AIM OF THE EXERCISE: Repeat all the data that appears below, keeping it exact.

(Data extracted from a collection)
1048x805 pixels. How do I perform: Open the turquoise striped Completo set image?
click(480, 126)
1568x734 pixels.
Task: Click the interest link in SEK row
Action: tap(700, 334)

EXERCISE SOLUTION:
1048x805 pixels. How do I perform: Open the turquoise striped Completo set image?
click(480, 126)
1568x734 pixels.
Task: Click the interest link in SEK row
Action: tap(700, 334)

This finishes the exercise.